------ Vorliegender Text
Intelligenz auf der letzten Meile

Wie Unternehmen mit KI ihre Workflows optimieren können, erklärt Andreas Weber von ServiceNow ins einem Gastbeitrag.

Funktionierende Lieferketten, egal in welchem Bereich, sind wichtiger denn je. Um die Routenplanung zu optimieren, den Kraftstoffverbrauch zu senken und Lieferzuverlässigkeit zu gewährleisten, setzen Transportunternehmen wie UPS verstärkt auf Künstliche Intelligenz – und sie sind nicht die Einzigen. KI-Anwendungen kommen inzwischen etwa auch bei Flugzeugherstellern zur Ausfall-Vorhersage von Bauteilen zum Einsatz oder im Finanzwesen, um betrügerische Vorgänge schnell aufzudecken. Die Liste der Anwendungsfälle wird länger und die Ausgaben für KI steigen deutlich.

In drei Bereichen wenden moderne Unternehmen KI schwerpunktmäßig an: Bei der Prozessautomatisierung analysiert ein KI-System historische Daten, um wiederkehrende Merkmale eines Entscheidungsprozesses zu identifizieren und auf dieser Basis zukünftige Entscheidungen zu automatisieren. KI hilft so beispielsweise dabei, Anfragen direkt an den richtigen Sachbearbeiter weiterzuleiten. Assistierende KI nimmt Mitarbeitenden Aufgaben im Tagesgeschäft ab und sorgt so für Entlastung – so übernehmen KI-Systeme etwa in Rechenzentren die Analyse großer Mengen an Fehlerdaten und ermitteln deren Ursachen, die von verantwortlichen Mitarbeitenden anschließend nur noch „behandelt“ werden müssen. Im Rahmen von Automation Discovery liefert KI die Antworten auf die Frage, welche Prozesse sich automatisieren lassen. Ein Algorithmus nimmt alle an einer Aufgabe beteiligten Vorgänge unter die Lupe, analysiert die Abfolge und leistet so einen wichtigen Beitrag zur Workflow-Optimierung.
------------
------ Datenzeilen
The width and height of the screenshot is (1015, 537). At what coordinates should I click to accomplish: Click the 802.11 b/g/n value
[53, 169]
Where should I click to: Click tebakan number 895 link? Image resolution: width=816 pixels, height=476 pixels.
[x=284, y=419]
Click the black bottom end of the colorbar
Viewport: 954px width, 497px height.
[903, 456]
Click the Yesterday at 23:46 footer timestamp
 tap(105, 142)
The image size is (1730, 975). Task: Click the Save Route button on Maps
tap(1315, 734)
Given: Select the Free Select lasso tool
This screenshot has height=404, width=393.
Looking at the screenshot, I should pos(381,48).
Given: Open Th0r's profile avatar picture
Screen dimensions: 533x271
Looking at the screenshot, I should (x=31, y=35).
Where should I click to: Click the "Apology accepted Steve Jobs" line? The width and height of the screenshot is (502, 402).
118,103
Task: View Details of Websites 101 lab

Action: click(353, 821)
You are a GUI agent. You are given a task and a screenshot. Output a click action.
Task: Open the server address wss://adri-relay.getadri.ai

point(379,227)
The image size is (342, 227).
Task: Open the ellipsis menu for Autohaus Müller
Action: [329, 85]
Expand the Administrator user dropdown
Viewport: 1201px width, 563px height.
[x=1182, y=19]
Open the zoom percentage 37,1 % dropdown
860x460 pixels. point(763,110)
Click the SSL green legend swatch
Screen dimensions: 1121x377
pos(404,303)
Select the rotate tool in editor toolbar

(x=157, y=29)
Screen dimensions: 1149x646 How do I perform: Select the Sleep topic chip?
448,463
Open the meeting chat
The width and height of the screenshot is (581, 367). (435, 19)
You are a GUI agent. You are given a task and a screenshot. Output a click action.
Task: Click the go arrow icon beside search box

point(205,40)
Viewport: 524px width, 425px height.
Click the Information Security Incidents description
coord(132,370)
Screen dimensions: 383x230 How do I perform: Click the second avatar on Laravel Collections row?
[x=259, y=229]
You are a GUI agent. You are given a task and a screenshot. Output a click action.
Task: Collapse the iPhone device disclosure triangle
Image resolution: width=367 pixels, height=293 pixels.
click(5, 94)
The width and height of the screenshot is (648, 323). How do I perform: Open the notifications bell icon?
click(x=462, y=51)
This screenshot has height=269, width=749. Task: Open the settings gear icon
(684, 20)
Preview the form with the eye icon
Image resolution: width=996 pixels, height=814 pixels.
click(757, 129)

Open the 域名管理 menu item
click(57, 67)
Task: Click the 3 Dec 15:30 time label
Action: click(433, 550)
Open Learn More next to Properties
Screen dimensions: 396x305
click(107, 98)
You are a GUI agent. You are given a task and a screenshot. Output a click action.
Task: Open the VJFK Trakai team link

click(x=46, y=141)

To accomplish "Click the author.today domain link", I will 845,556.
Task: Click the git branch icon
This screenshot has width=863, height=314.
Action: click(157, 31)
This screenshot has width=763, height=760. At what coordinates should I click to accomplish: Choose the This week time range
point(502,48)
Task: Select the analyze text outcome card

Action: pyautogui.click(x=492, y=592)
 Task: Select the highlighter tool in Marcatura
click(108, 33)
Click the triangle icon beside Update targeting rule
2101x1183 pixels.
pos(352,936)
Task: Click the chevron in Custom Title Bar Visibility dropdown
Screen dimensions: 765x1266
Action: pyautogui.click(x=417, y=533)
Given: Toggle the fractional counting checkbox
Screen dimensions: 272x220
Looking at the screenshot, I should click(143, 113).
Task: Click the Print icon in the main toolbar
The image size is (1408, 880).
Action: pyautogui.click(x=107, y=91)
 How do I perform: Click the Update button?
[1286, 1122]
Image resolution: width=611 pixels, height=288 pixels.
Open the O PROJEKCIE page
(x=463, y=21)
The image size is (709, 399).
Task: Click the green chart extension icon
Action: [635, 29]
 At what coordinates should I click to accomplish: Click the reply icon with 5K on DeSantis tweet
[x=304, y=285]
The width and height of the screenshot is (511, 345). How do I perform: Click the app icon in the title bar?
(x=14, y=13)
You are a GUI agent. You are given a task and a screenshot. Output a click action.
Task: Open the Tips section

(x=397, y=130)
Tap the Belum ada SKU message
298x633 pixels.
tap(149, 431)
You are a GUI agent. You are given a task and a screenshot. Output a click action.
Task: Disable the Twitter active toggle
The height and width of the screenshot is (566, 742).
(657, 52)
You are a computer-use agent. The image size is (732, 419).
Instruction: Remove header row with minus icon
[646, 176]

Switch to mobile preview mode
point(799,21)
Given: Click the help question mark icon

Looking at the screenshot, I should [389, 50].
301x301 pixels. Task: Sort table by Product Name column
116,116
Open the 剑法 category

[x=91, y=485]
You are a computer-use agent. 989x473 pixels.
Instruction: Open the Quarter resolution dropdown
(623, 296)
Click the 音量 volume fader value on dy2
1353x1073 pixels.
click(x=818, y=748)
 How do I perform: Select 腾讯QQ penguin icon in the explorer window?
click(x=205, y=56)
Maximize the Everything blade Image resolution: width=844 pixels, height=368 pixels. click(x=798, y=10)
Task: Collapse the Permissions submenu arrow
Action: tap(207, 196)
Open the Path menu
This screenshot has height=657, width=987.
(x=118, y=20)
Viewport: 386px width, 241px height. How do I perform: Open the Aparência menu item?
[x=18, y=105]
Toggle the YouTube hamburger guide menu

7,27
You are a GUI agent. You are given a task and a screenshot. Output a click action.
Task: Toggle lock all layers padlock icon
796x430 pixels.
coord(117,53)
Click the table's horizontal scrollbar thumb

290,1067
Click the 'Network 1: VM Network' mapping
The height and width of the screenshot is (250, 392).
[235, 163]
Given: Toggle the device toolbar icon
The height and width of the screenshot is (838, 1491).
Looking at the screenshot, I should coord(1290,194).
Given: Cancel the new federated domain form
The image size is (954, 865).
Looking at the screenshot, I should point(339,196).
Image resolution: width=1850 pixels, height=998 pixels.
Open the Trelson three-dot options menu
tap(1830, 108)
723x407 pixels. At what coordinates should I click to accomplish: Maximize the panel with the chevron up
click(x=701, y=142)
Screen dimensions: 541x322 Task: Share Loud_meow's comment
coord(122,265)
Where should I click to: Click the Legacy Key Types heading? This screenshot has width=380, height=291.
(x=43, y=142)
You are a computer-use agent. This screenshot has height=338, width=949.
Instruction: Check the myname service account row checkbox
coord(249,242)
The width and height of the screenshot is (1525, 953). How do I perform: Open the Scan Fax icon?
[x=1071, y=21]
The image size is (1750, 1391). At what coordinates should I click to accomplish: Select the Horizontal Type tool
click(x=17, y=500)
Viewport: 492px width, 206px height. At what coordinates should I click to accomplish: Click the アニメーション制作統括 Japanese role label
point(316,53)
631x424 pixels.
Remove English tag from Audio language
------------
## Ziel
Gib aus dem Text über KI in Unternehmen den Abschnitt wortgetreu aus, beginnend bei „Wie Unternehmen mit“ und endend bei „KI steigen deutlich.“. Für die Lösung zählt allein der Text.

## Lösung
Wie Unternehmen mit KI ihre Workflows optimieren können, erklärt Andreas Weber von ServiceNow ins einem Gastbeitrag.

Funktionierende Lieferketten, egal in welchem Bereich, sind wichtiger denn je. Um die Routenplanung zu optimieren, den Kraftstoffverbrauch zu senken und Lieferzuverlässigkeit zu gewährleisten, setzen Transportunternehmen wie UPS verstärkt auf Künstliche Intelligenz – und sie sind nicht die Einzigen. KI-Anwendungen kommen inzwischen etwa auch bei Flugzeugherstellern zur Ausfall-Vorhersage von Bauteilen zum Einsatz oder im Finanzwesen, um betrügerische Vorgänge schnell aufzudecken. Die Liste der Anwendungsfälle wird länger und die Ausgaben für KI steigen deutlich.